Your goal:
Reproduce exactly the lines below from the one containing "Where should I click to: Reload" through the one containing "Image resolution: width=410", including both, and nothing else.

Data for processing:
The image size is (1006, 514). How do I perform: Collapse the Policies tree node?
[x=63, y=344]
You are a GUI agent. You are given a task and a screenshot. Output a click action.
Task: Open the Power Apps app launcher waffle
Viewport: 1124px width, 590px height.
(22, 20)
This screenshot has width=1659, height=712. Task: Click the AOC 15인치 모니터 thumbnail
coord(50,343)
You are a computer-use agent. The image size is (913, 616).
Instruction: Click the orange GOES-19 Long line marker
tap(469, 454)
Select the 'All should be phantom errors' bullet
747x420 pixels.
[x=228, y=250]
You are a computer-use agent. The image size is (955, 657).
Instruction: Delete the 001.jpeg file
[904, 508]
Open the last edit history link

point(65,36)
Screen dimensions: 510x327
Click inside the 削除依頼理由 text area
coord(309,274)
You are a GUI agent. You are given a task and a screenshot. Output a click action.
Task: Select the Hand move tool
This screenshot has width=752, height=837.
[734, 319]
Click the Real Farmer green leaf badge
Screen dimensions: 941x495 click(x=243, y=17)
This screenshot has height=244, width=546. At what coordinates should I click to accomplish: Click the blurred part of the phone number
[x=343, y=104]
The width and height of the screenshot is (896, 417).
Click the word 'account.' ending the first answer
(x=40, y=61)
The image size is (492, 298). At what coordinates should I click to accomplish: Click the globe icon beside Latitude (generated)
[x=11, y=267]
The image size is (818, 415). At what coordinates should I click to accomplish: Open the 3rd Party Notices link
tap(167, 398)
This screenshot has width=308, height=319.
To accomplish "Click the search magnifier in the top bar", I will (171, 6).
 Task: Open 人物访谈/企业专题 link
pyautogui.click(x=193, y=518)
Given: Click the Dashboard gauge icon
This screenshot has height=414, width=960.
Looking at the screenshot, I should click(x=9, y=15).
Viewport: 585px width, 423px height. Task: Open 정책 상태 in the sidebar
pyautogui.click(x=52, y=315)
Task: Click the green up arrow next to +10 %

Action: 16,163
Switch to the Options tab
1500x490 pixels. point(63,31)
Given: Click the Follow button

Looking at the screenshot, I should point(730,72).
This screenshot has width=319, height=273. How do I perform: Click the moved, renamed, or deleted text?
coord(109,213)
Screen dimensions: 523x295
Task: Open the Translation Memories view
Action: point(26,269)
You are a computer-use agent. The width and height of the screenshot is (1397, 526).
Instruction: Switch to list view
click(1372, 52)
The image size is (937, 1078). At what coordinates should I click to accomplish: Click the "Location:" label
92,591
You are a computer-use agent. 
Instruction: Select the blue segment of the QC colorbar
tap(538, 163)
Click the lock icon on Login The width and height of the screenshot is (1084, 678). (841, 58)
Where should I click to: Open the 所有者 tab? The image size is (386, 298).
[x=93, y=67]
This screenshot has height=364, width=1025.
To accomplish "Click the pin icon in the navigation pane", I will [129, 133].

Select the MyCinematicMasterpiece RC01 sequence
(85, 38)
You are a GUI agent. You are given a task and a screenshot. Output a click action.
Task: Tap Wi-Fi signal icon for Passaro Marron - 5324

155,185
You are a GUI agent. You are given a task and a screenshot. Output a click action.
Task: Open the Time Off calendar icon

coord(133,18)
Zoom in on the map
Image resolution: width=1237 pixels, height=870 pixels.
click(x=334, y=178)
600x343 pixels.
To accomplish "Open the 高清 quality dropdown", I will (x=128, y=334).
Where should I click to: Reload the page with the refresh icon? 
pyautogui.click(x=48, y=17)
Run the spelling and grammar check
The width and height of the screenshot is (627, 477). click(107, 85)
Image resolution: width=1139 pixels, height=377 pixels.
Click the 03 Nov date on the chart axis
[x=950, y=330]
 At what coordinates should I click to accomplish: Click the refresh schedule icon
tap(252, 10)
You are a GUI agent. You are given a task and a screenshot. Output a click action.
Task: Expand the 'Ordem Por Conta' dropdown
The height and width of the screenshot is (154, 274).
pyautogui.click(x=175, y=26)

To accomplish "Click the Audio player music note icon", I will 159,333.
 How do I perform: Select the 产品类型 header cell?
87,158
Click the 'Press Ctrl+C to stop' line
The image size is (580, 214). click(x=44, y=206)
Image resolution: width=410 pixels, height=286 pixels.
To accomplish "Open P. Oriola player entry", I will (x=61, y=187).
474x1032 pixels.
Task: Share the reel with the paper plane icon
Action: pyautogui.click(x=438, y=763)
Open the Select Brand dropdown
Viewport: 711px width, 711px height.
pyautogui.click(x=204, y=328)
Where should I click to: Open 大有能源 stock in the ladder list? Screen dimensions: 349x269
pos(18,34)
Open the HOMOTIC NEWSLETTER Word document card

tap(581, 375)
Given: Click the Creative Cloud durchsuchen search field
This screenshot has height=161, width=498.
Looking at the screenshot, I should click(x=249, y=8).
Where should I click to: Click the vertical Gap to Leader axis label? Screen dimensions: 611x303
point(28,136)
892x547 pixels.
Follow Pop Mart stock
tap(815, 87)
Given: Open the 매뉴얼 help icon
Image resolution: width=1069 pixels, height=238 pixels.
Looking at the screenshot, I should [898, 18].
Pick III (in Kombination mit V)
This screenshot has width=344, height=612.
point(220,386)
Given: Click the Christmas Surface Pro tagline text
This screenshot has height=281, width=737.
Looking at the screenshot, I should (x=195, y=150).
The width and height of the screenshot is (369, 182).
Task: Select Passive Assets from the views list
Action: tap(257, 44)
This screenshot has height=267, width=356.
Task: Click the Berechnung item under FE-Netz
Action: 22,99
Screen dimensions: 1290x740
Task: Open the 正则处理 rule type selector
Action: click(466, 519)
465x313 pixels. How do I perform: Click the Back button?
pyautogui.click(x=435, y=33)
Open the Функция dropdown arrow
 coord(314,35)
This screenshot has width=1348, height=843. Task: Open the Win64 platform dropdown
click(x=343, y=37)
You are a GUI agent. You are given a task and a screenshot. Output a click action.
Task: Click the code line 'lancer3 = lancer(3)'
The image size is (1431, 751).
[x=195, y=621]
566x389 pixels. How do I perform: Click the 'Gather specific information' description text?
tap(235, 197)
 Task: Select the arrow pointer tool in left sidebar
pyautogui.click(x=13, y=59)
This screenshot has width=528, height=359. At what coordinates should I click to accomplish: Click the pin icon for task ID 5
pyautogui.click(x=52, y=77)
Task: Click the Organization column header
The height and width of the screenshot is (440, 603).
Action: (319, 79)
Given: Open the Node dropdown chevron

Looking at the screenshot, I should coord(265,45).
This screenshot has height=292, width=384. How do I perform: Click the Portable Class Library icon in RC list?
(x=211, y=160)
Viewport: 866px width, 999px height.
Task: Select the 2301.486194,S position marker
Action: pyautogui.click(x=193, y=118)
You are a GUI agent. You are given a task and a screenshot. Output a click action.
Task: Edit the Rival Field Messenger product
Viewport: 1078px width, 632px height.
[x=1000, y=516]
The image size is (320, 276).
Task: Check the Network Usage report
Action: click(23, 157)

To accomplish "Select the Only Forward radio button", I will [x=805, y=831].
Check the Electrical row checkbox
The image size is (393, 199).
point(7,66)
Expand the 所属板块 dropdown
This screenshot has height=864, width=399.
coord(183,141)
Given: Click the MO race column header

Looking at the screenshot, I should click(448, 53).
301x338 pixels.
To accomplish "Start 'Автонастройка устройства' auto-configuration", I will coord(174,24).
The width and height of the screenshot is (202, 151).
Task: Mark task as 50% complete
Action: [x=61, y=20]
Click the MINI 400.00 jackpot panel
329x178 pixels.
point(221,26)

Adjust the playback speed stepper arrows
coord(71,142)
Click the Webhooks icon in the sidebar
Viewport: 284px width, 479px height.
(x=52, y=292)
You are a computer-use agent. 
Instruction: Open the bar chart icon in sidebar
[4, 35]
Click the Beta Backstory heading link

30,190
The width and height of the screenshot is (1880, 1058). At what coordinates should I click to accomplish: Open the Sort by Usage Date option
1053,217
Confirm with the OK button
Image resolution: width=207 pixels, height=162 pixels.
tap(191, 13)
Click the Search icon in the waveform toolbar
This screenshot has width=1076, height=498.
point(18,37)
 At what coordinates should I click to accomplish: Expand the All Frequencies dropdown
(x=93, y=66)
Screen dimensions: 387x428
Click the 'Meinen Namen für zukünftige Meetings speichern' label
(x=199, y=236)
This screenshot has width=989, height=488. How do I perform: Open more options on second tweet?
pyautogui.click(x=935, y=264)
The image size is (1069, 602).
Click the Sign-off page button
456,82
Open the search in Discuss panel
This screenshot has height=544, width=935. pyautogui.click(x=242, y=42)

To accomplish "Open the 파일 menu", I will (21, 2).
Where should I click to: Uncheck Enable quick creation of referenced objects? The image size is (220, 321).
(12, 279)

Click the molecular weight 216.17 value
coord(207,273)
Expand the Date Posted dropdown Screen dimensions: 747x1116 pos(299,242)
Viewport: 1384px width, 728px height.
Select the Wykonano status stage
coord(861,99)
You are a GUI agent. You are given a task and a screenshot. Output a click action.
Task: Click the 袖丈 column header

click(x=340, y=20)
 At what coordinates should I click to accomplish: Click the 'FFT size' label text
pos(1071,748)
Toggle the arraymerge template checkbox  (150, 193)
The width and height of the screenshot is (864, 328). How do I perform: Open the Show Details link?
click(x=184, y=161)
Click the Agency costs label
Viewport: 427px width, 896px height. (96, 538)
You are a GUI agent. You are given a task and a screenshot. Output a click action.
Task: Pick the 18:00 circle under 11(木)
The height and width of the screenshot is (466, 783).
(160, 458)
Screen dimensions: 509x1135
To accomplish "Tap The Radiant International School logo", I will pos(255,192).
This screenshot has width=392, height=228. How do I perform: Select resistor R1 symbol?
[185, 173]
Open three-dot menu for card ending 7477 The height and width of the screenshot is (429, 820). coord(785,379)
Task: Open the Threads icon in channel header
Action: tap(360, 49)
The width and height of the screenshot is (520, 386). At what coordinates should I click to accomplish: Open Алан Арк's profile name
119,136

Written solution:
Where should I click to: Reload the page with the refresh icon? 
pyautogui.click(x=48, y=17)
Run the spelling and grammar check
The width and height of the screenshot is (627, 477). click(107, 85)
Image resolution: width=1139 pixels, height=377 pixels.
Click the 03 Nov date on the chart axis
[x=950, y=330]
 At what coordinates should I click to accomplish: Click the refresh schedule icon
tap(252, 10)
You are a GUI agent. You are given a task and a screenshot. Output a click action.
Task: Expand the 'Ordem Por Conta' dropdown
The height and width of the screenshot is (154, 274).
pyautogui.click(x=175, y=26)

To accomplish "Click the Audio player music note icon", I will 159,333.
 How do I perform: Select the 产品类型 header cell?
87,158
Click the 'Press Ctrl+C to stop' line
The image size is (580, 214). click(x=44, y=206)
Image resolution: width=410 pixels, height=286 pixels.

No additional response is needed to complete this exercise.